The whole of the data, every line, should come back exactly the same.

Listed records below:

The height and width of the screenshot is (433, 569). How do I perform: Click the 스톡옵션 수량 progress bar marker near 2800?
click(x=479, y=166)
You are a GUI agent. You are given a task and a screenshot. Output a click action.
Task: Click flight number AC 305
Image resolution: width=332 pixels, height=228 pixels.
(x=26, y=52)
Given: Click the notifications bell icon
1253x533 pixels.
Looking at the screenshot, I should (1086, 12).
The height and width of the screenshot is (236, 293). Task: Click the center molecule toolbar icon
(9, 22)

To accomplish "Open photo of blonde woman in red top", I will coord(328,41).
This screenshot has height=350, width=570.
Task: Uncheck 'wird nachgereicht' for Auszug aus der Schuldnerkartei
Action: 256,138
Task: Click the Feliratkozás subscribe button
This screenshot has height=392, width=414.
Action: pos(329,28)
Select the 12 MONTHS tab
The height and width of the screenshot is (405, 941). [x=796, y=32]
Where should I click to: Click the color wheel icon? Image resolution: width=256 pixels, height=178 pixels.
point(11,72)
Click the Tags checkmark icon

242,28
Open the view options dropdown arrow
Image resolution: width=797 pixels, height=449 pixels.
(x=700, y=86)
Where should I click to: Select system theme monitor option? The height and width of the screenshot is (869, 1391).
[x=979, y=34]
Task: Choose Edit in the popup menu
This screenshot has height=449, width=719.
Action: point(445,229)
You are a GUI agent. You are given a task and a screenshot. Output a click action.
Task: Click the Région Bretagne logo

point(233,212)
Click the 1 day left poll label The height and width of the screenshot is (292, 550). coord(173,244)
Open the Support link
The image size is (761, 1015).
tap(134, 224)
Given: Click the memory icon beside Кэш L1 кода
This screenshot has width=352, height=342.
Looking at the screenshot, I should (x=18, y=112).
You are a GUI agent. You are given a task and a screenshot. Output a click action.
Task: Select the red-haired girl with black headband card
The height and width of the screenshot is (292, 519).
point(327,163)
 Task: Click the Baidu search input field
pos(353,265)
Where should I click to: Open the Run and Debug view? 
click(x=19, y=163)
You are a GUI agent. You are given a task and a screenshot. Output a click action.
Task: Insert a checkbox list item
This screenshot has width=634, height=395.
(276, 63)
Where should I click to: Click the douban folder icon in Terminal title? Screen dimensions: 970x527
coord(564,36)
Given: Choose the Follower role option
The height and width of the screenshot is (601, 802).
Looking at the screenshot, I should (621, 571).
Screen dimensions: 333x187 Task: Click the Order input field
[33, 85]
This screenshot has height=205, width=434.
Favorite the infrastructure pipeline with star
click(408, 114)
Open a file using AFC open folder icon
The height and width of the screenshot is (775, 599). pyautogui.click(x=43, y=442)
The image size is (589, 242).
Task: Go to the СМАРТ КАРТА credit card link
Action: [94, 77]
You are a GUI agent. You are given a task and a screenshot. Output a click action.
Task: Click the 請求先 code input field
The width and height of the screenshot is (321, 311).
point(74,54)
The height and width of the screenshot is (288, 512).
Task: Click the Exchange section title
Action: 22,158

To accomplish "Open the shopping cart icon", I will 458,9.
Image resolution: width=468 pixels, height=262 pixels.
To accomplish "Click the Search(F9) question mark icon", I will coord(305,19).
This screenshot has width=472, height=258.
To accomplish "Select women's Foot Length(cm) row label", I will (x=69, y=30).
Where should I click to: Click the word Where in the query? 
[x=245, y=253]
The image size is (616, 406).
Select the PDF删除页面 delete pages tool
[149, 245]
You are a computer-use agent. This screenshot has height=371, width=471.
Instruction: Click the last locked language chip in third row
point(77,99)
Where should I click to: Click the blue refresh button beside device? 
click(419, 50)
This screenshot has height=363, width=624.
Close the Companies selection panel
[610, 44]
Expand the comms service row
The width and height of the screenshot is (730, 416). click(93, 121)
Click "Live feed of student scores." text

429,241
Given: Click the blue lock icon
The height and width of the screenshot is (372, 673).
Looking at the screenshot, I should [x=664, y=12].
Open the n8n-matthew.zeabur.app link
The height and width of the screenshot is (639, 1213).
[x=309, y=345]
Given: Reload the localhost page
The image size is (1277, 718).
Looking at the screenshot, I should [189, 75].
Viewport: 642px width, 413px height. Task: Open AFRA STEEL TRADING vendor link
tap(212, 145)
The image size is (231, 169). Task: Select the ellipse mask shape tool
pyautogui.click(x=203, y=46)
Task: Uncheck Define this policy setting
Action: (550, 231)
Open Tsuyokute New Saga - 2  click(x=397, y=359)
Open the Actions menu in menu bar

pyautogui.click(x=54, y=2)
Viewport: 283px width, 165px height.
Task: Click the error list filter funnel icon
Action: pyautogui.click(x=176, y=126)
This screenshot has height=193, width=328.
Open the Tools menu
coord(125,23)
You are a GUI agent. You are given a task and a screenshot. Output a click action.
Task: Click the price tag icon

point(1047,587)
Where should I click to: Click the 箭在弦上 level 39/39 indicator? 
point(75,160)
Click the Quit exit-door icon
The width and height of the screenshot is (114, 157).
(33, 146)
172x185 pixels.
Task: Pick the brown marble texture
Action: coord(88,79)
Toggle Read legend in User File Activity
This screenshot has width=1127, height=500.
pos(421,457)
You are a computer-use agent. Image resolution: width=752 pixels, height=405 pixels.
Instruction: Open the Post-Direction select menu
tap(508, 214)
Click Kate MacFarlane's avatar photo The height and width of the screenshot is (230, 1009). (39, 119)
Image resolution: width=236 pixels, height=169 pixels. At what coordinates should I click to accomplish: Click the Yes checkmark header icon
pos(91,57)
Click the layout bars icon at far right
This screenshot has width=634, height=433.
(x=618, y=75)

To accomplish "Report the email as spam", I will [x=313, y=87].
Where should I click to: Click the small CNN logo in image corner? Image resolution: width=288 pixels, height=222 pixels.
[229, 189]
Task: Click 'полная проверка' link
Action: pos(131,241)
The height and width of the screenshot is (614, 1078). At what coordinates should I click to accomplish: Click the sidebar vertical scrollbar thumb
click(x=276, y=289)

End of Listed records.

Task solution:
The height and width of the screenshot is (433, 569). How do I perform: Click the 스톡옵션 수량 progress bar marker near 2800?
click(x=479, y=166)
You are a GUI agent. You are given a task and a screenshot. Output a click action.
Task: Click flight number AC 305
Image resolution: width=332 pixels, height=228 pixels.
(x=26, y=52)
Given: Click the notifications bell icon
1253x533 pixels.
Looking at the screenshot, I should (1086, 12).
The height and width of the screenshot is (236, 293). Task: Click the center molecule toolbar icon
(9, 22)

To accomplish "Open photo of blonde woman in red top", I will coord(328,41).
This screenshot has height=350, width=570.
Task: Uncheck 'wird nachgereicht' for Auszug aus der Schuldnerkartei
Action: 256,138
Task: Click the Feliratkozás subscribe button
This screenshot has height=392, width=414.
Action: pos(329,28)
Select the 12 MONTHS tab
The height and width of the screenshot is (405, 941). [x=796, y=32]
Where should I click to: Click the color wheel icon? Image resolution: width=256 pixels, height=178 pixels.
point(11,72)
Click the Tags checkmark icon

242,28
Open the view options dropdown arrow
Image resolution: width=797 pixels, height=449 pixels.
(x=700, y=86)
Where should I click to: Select system theme monitor option? The height and width of the screenshot is (869, 1391).
[x=979, y=34]
Task: Choose Edit in the popup menu
This screenshot has height=449, width=719.
Action: point(445,229)
You are a GUI agent. You are given a task and a screenshot. Output a click action.
Task: Click the Région Bretagne logo

point(233,212)
Click the 1 day left poll label The height and width of the screenshot is (292, 550). coord(173,244)
Open the Support link
The image size is (761, 1015).
tap(134, 224)
Given: Click the memory icon beside Кэш L1 кода
This screenshot has width=352, height=342.
Looking at the screenshot, I should (x=18, y=112).
You are a GUI agent. You are given a task and a screenshot. Output a click action.
Task: Select the red-haired girl with black headband card
The height and width of the screenshot is (292, 519).
point(327,163)
 Task: Click the Baidu search input field
pos(353,265)
Where should I click to: Open the Run and Debug view? 
click(x=19, y=163)
You are a GUI agent. You are given a task and a screenshot. Output a click action.
Task: Insert a checkbox list item
This screenshot has width=634, height=395.
(276, 63)
Where should I click to: Click the douban folder icon in Terminal title? Screen dimensions: 970x527
coord(564,36)
Given: Choose the Follower role option
The height and width of the screenshot is (601, 802).
Looking at the screenshot, I should (621, 571).
Screen dimensions: 333x187 Task: Click the Order input field
[33, 85]
This screenshot has height=205, width=434.
Favorite the infrastructure pipeline with star
click(408, 114)
Open a file using AFC open folder icon
The height and width of the screenshot is (775, 599). pyautogui.click(x=43, y=442)
The image size is (589, 242).
Task: Go to the СМАРТ КАРТА credit card link
Action: [94, 77]
You are a GUI agent. You are given a task and a screenshot. Output a click action.
Task: Click the 請求先 code input field
The width and height of the screenshot is (321, 311).
point(74,54)
The height and width of the screenshot is (288, 512).
Task: Click the Exchange section title
Action: 22,158

To accomplish "Open the shopping cart icon", I will 458,9.
Image resolution: width=468 pixels, height=262 pixels.
To accomplish "Click the Search(F9) question mark icon", I will coord(305,19).
This screenshot has width=472, height=258.
To accomplish "Select women's Foot Length(cm) row label", I will (x=69, y=30).
Where should I click to: Click the word Where in the query? 
[x=245, y=253]
The image size is (616, 406).
Select the PDF删除页面 delete pages tool
[149, 245]
You are a computer-use agent. This screenshot has height=371, width=471.
Instruction: Click the last locked language chip in third row
point(77,99)
Where should I click to: Click the blue refresh button beside device? 
click(419, 50)
This screenshot has height=363, width=624.
Close the Companies selection panel
[610, 44]
Expand the comms service row
The width and height of the screenshot is (730, 416). click(93, 121)
Click "Live feed of student scores." text

429,241
Given: Click the blue lock icon
The height and width of the screenshot is (372, 673).
Looking at the screenshot, I should [x=664, y=12].
Open the n8n-matthew.zeabur.app link
The height and width of the screenshot is (639, 1213).
[x=309, y=345]
Given: Reload the localhost page
The image size is (1277, 718).
Looking at the screenshot, I should [189, 75].
Viewport: 642px width, 413px height. Task: Open AFRA STEEL TRADING vendor link
tap(212, 145)
The image size is (231, 169). Task: Select the ellipse mask shape tool
pyautogui.click(x=203, y=46)
Task: Uncheck Define this policy setting
Action: (550, 231)
Open Tsuyokute New Saga - 2  click(x=397, y=359)
Open the Actions menu in menu bar

pyautogui.click(x=54, y=2)
Viewport: 283px width, 165px height.
Task: Click the error list filter funnel icon
Action: pyautogui.click(x=176, y=126)
This screenshot has height=193, width=328.
Open the Tools menu
coord(125,23)
You are a GUI agent. You are given a task and a screenshot. Output a click action.
Task: Click the price tag icon

point(1047,587)
Where should I click to: Click the 箭在弦上 level 39/39 indicator? 
point(75,160)
Click the Quit exit-door icon
The width and height of the screenshot is (114, 157).
(33, 146)
172x185 pixels.
Task: Pick the brown marble texture
Action: coord(88,79)
Toggle Read legend in User File Activity
This screenshot has width=1127, height=500.
pos(421,457)
You are a computer-use agent. Image resolution: width=752 pixels, height=405 pixels.
Instruction: Open the Post-Direction select menu
tap(508, 214)
Click Kate MacFarlane's avatar photo The height and width of the screenshot is (230, 1009). (39, 119)
Image resolution: width=236 pixels, height=169 pixels. At what coordinates should I click to accomplish: Click the Yes checkmark header icon
pos(91,57)
Click the layout bars icon at far right
This screenshot has width=634, height=433.
(x=618, y=75)

To accomplish "Report the email as spam", I will [x=313, y=87].
Where should I click to: Click the small CNN logo in image corner? Image resolution: width=288 pixels, height=222 pixels.
[229, 189]
Task: Click 'полная проверка' link
Action: pos(131,241)
The height and width of the screenshot is (614, 1078). At what coordinates should I click to accomplish: Click the sidebar vertical scrollbar thumb
click(x=276, y=289)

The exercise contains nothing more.